» GIVEN INSTRUCTION
Find every line in the records that contains the word "Collapse" and copy each of those lines.

» INFORMATION SHOWN
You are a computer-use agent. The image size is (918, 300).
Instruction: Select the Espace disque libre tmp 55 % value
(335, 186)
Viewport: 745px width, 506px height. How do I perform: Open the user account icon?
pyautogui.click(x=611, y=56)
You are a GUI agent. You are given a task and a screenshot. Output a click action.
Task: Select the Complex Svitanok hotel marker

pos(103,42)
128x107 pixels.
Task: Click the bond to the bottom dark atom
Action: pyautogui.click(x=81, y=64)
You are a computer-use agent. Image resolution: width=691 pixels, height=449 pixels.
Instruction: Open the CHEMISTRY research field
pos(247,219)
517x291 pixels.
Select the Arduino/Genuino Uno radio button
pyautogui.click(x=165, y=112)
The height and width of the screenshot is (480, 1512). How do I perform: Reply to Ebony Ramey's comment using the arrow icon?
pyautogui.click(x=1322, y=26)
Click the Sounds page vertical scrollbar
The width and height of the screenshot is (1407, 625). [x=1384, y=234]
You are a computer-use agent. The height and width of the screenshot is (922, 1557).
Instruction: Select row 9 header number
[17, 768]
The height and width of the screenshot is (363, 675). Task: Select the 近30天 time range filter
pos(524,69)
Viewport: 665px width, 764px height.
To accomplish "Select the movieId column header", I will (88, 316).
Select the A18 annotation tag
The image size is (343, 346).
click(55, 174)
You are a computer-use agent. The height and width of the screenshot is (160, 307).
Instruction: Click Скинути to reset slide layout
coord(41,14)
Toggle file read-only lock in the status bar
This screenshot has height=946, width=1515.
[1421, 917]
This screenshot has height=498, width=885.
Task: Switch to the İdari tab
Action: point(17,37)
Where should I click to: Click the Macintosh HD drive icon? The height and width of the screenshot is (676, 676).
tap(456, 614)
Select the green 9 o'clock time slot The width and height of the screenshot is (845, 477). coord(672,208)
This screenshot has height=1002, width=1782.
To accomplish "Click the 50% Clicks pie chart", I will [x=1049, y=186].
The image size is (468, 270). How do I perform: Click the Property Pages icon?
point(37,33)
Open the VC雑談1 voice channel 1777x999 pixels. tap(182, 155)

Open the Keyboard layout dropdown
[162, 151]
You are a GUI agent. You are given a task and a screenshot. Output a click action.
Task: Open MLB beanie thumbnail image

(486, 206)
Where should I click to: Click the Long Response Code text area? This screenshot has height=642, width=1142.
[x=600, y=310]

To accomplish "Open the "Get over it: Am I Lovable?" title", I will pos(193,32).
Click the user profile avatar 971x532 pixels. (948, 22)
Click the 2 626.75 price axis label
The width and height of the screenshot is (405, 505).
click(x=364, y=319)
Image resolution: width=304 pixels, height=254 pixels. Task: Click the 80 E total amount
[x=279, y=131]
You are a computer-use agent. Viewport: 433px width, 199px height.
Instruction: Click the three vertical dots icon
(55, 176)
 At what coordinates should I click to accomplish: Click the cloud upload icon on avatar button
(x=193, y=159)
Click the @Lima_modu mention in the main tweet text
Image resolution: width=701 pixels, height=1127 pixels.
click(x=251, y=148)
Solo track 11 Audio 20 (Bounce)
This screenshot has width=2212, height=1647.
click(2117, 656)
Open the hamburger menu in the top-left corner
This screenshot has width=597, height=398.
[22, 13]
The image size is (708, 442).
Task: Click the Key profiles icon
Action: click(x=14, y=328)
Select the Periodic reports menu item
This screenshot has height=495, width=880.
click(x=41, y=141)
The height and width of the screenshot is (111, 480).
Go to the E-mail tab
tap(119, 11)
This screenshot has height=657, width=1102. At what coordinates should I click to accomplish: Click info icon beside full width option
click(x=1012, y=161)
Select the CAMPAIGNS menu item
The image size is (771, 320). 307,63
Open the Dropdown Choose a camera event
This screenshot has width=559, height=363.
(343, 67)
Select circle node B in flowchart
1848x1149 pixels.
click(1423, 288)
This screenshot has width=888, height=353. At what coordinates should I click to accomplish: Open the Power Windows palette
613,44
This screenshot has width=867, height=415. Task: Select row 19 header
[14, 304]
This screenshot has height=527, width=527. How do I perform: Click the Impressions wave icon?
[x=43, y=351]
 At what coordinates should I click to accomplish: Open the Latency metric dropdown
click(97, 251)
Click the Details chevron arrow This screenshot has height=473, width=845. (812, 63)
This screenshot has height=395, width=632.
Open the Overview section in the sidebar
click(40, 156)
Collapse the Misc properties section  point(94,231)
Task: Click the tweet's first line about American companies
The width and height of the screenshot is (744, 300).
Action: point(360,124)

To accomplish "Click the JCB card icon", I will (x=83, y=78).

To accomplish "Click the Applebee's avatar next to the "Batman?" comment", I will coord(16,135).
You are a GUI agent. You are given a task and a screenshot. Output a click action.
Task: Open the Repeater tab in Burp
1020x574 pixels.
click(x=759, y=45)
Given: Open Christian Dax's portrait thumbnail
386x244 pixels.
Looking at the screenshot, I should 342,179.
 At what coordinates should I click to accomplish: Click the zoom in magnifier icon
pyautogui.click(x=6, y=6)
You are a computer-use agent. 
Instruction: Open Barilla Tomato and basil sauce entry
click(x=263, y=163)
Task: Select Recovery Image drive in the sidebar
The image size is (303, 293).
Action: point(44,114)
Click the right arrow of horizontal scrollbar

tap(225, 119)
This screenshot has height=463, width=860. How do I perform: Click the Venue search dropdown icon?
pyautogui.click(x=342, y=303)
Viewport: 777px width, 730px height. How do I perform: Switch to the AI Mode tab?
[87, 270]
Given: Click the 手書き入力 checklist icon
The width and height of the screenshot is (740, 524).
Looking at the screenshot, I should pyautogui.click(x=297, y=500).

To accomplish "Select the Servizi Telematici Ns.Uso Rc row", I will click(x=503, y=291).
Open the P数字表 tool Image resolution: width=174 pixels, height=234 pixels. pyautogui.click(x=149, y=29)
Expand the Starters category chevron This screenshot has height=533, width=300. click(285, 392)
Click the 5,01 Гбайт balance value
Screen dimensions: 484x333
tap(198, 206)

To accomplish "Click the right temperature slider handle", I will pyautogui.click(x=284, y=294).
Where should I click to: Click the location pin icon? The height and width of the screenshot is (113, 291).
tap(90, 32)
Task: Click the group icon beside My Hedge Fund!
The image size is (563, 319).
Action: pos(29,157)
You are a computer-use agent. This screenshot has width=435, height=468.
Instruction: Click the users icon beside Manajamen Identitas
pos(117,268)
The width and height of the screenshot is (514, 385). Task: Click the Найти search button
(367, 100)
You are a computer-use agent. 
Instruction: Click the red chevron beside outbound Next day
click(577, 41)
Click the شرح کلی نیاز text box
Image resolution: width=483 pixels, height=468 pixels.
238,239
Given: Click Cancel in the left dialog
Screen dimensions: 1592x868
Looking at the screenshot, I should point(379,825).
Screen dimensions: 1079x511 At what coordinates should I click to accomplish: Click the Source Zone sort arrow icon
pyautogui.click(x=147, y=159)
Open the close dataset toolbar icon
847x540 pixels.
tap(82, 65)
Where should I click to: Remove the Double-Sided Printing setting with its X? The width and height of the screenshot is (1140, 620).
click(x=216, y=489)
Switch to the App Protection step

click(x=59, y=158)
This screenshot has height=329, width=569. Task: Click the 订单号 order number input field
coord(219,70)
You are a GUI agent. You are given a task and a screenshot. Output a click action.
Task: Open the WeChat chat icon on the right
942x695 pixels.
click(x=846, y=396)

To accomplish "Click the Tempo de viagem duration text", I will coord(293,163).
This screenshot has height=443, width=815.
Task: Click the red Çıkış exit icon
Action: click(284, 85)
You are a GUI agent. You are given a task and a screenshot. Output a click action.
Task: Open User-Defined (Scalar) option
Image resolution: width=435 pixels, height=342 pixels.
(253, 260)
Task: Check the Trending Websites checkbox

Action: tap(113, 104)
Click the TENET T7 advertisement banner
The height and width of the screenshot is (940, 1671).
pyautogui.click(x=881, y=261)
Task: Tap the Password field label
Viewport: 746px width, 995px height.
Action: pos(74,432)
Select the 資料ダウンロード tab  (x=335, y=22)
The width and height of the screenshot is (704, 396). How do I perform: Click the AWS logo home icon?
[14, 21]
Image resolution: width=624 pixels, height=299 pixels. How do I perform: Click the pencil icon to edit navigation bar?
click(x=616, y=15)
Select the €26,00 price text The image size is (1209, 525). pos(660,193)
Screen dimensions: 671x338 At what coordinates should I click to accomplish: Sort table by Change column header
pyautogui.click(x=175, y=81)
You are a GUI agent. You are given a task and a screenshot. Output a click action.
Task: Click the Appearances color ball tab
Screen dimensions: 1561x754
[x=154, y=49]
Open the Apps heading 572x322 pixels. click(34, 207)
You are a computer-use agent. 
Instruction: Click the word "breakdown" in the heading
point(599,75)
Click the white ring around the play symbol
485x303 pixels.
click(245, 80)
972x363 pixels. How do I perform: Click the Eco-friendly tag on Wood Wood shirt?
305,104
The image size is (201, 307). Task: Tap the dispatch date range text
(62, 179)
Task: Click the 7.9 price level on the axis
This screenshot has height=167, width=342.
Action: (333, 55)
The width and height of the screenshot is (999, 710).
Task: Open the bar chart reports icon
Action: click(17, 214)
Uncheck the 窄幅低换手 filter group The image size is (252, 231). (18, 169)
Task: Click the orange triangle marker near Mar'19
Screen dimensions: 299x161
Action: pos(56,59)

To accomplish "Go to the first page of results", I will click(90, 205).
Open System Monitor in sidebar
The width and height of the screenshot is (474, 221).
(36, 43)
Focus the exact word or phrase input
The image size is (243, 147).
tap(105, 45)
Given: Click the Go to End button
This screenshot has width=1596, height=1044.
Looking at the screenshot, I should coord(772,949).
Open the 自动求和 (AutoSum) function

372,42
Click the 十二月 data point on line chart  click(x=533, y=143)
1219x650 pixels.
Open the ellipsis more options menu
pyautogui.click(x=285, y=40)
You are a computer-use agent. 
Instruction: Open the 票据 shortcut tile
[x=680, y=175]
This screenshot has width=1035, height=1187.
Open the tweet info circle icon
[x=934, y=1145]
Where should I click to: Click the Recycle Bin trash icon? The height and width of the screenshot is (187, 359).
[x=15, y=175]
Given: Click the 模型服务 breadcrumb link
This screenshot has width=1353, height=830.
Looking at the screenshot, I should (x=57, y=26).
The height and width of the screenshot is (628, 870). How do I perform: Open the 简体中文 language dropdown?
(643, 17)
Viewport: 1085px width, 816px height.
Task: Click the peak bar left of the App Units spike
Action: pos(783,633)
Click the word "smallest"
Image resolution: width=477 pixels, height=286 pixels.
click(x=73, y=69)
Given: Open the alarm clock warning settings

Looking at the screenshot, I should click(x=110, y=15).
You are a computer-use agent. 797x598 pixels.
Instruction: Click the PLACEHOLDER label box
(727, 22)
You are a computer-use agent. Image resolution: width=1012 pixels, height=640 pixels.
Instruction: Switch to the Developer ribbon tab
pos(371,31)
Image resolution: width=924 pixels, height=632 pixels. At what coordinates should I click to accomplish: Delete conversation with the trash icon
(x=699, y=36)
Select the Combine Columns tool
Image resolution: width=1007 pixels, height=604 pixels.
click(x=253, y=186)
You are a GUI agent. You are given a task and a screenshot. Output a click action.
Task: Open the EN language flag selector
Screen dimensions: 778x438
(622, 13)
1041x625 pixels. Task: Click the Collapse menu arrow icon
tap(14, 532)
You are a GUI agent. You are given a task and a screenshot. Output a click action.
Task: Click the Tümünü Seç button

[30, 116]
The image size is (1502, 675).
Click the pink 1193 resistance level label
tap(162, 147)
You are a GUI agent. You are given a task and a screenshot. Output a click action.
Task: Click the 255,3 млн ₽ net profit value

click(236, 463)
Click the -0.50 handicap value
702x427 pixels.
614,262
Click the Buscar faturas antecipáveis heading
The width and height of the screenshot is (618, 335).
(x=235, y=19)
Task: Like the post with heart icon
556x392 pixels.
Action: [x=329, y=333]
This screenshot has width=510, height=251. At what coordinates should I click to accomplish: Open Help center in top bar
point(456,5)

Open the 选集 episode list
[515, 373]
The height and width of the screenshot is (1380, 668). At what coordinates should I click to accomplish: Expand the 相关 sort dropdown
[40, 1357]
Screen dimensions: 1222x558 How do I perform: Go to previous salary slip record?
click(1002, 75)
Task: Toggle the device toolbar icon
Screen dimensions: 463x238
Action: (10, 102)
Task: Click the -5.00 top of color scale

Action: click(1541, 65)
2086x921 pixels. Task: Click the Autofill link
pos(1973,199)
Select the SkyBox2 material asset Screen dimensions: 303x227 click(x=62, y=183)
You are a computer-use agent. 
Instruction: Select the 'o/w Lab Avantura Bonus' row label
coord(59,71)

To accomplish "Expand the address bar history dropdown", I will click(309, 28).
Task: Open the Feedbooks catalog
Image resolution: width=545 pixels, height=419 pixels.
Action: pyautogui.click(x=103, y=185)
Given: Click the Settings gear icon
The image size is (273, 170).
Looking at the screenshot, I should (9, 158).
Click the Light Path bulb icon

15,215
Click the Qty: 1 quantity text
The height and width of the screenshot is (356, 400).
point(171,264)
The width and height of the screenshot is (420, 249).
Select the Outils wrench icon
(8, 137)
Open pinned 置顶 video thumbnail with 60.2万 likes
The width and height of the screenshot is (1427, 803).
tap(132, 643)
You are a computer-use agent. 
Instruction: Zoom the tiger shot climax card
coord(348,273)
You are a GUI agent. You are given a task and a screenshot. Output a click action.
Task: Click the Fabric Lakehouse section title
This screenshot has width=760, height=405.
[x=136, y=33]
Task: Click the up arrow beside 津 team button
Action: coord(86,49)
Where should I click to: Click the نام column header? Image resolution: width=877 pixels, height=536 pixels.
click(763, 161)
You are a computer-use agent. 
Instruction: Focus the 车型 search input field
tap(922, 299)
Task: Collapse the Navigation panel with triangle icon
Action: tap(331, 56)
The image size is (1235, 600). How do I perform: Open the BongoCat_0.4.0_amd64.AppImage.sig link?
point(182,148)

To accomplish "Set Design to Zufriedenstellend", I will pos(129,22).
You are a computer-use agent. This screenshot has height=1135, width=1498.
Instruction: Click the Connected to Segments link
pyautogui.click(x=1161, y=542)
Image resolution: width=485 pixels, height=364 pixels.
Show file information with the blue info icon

» FINAL ANSWER
Collapse the Misc properties section  point(94,231)
1041x625 pixels. Task: Click the Collapse menu arrow icon
Task: Collapse the Navigation panel with triangle icon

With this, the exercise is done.